What Warriors can learn from Mark Cuban's Luka Doncic NBA draft advice

The Warriors (12-43) have the worst record in the NBA, and most likely will end up with a top-five pick in the 2020 NBA Draft. It's possible they land the No. 1 overall selection.

At this point, nobody has any clue what Golden State is going to do. Will the Dubs trade the pick? Will they go with "best player available" or draft for positional need? 

The picture won't become clearer until at least May 19 when the NBA Draft Lottery is held, and we know exactly where the Warriors will be picking.

Certain mock drafts have Golden State taking big man James Wiseman because of the franchise's need to add a center.
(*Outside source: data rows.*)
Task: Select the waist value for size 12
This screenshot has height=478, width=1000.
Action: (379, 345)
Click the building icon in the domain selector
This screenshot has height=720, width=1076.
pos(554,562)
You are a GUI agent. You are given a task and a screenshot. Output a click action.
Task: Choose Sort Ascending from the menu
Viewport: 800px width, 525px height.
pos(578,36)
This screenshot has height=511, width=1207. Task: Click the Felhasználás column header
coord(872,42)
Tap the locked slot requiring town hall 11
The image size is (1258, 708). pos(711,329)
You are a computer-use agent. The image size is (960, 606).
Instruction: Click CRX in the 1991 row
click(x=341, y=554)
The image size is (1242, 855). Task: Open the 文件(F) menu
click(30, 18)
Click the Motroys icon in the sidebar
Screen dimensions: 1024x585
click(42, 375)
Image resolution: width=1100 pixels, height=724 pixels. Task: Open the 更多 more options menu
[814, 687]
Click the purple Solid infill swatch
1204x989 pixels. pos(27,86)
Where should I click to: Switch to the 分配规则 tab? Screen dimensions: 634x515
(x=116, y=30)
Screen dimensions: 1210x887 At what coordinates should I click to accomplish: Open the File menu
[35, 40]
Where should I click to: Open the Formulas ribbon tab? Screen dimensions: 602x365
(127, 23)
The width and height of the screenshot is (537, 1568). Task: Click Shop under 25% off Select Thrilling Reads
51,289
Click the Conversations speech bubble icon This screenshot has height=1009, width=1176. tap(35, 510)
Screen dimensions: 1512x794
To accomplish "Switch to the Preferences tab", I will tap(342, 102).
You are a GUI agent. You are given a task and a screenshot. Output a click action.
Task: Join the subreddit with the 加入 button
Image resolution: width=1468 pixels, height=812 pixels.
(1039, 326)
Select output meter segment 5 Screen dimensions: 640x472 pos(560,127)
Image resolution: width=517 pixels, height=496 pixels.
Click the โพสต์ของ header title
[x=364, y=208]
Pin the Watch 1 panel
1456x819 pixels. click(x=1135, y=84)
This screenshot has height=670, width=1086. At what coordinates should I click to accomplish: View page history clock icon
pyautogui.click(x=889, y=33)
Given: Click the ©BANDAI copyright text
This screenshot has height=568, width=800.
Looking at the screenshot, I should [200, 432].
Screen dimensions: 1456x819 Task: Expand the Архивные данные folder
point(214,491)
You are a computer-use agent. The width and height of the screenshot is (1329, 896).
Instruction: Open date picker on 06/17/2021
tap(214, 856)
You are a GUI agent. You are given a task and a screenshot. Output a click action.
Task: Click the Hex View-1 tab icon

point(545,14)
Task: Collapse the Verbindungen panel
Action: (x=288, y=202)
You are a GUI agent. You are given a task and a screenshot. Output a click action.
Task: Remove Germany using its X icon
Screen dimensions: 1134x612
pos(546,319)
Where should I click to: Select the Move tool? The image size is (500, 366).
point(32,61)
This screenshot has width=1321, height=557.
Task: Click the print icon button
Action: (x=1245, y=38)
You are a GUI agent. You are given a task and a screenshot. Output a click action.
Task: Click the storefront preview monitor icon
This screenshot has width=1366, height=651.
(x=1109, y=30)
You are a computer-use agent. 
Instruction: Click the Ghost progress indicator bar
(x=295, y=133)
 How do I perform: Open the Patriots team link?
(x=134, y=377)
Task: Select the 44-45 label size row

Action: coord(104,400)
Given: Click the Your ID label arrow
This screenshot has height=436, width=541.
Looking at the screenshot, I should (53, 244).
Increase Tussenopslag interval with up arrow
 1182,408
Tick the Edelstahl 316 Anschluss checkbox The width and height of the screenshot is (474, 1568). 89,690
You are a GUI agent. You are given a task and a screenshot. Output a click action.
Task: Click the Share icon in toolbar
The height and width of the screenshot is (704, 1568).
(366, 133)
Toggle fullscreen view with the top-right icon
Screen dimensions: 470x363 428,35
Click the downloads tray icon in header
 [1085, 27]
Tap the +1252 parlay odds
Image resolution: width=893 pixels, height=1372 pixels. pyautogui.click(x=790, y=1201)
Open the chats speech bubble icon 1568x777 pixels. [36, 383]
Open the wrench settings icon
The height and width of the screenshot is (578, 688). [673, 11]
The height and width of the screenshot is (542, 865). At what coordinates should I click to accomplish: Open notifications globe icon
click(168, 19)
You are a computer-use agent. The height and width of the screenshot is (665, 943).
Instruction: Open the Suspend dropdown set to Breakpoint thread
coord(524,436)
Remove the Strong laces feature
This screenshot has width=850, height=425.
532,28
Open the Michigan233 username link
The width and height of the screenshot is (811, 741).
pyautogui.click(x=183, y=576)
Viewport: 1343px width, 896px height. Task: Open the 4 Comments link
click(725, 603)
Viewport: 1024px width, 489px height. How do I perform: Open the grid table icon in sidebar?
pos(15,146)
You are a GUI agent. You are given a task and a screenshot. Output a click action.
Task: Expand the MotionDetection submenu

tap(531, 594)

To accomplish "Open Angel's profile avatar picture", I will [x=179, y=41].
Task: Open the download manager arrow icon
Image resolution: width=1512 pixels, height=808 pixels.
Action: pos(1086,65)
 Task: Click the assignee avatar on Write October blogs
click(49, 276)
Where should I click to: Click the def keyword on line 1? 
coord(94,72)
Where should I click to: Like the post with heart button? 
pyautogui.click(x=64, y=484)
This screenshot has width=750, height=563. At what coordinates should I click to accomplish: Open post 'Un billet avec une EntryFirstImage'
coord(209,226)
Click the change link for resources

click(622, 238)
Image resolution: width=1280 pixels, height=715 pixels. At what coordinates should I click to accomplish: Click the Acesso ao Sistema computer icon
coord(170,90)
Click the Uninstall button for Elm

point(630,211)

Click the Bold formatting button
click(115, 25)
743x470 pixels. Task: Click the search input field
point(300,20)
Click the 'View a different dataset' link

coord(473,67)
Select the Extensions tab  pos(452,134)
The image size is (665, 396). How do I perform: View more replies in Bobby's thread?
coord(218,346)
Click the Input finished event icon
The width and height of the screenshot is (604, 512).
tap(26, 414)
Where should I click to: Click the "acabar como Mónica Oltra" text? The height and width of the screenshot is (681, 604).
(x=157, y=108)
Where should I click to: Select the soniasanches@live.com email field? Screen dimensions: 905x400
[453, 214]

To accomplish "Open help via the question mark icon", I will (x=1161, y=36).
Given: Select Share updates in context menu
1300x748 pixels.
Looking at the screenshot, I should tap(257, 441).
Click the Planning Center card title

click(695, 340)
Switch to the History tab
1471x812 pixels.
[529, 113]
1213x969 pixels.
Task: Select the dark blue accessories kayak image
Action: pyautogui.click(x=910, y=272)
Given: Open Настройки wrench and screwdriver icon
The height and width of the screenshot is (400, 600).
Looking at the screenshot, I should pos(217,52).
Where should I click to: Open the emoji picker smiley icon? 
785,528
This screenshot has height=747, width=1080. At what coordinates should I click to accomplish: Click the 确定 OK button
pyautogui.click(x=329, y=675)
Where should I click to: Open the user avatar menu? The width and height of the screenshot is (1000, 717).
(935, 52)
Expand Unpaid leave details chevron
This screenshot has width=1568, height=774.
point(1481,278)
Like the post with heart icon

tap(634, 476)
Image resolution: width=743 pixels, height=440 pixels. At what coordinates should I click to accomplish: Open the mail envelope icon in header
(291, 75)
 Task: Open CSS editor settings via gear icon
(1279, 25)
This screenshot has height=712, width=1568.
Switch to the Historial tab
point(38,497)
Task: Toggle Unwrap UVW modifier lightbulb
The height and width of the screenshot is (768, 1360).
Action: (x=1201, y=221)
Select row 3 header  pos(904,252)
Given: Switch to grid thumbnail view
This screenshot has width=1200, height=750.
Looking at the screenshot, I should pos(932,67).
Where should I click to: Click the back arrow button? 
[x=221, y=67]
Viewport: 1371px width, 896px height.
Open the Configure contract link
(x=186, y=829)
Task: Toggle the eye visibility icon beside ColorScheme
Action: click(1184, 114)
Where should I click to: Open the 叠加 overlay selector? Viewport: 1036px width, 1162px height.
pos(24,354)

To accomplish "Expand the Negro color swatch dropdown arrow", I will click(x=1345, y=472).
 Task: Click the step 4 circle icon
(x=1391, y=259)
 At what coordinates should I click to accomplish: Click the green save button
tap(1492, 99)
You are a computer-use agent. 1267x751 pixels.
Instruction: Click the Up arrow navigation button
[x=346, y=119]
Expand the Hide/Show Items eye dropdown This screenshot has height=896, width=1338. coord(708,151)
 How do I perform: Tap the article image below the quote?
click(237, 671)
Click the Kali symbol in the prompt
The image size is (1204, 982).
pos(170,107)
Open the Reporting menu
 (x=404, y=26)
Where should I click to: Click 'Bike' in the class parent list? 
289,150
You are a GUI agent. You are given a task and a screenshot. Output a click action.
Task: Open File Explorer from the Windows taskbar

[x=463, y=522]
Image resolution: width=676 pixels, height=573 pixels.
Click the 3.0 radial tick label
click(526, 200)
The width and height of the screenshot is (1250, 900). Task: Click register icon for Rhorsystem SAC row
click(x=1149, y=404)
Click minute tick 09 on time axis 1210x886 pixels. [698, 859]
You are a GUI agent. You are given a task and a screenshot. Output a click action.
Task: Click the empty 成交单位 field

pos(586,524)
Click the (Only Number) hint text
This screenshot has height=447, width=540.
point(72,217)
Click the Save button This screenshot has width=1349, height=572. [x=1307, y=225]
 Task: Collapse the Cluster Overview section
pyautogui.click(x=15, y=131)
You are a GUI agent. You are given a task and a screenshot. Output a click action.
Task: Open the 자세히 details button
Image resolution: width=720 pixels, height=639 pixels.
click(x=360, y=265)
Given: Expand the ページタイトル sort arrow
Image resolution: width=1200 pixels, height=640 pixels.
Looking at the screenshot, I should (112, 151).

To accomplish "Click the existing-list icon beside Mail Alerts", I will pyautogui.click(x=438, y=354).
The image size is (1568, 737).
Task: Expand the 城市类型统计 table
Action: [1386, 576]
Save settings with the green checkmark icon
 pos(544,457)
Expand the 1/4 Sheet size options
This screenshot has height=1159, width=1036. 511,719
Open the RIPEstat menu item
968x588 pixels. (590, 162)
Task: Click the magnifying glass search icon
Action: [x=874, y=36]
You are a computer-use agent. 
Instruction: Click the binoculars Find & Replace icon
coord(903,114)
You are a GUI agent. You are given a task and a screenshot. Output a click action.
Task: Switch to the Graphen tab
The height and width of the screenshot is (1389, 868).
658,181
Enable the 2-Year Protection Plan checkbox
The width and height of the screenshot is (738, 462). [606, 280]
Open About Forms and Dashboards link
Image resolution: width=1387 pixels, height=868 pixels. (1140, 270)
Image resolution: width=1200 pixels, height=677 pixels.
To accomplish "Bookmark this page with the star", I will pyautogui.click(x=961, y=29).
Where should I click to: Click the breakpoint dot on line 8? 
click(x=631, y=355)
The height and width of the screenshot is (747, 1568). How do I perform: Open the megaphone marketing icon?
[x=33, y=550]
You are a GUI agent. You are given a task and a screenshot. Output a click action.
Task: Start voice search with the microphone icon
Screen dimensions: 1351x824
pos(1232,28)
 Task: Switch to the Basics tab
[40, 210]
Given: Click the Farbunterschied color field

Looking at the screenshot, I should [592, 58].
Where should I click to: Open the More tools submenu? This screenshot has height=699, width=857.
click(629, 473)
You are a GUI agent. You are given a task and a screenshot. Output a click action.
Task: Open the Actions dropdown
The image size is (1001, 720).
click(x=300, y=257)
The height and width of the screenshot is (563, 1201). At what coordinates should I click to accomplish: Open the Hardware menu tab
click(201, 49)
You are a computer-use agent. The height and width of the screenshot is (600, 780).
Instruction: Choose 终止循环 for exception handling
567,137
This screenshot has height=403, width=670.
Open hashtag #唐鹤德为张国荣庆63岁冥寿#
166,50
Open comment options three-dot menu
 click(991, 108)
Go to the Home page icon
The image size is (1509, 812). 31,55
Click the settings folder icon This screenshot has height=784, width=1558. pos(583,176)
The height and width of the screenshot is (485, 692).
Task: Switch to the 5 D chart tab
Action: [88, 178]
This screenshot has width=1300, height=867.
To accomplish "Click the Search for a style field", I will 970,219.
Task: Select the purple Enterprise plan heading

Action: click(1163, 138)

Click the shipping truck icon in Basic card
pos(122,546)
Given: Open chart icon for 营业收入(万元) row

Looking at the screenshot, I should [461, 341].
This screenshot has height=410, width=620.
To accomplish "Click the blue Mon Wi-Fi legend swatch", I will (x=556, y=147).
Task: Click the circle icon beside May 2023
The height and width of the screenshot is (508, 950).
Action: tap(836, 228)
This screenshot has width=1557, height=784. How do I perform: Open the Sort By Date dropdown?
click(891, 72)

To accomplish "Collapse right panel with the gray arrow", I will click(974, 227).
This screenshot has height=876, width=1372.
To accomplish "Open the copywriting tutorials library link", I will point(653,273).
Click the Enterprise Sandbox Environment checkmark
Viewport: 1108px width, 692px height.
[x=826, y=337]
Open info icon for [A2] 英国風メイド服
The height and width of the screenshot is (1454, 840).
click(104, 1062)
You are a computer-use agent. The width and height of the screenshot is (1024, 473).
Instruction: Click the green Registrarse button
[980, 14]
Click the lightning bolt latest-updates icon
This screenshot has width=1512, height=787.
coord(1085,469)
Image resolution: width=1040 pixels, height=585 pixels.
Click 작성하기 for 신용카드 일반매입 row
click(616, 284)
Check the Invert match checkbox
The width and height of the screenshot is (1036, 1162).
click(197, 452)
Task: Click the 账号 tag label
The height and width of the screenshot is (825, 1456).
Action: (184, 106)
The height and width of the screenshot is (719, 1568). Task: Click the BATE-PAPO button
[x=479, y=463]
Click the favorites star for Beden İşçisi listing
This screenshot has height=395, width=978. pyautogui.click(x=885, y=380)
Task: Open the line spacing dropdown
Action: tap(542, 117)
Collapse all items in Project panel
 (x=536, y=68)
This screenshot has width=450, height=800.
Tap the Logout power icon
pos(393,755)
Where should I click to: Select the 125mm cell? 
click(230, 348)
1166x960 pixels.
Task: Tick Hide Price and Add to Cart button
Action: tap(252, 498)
It sounds like Dallas Mavericks owner Mark Cuban believes that would be a mistake.

NBC Sports NBA Insider Tom Haberstroh had Cuban as a guest on the latest episode of "The Habershow" podcast, and Cuban provided the following answer when asked why Luka Doncic fell to No. 3 overall in the 2018 NBA Draft:

"Every team has to make their own choice. Also, context matters. Why was Sam Bowie drafted No. 1? Because Portland had Clyde Drexler. Luka will be the last year where there was a bias towards bigs.

"Historically, if there was a Shaquille O'Neal, a transcendental big, you always have to take him. But I think what we've learned watching the all-time greats -- in the conversation of Jordan, LeBron, Kobe -- they all had the ability to bring the ball up and are not dependent on somebody else to get them the ball.

"And in a wide open game the way it is now, that's even more important. Luka prototypes are going to be the 1s going forward. And the bigs are gonna be the running backs of the NFL."

Unfortunately for the Warriors, nobody thinks there is a "Luka prototype" in this year's crop of players. Most evaluators agree that the talent pool is weaker compared to prior years.

[RELATED: Why Dubs-LaMelo draft pairing could be mutually beneficial]

But Cuban definitely is correct in that wings and guards have greater value in today's NBA. Big men, while still important, are considered more interchangeable. Yet still, his perspective doesn't automatically translate to every draft, as context matters.

No matter what the Warriors end up doing in the upcoming draft, we probably aren't going to know for a year or two (or even longer) whether it was the "right" move or not.

Fans simply have to trust the front office's decision-making and vision.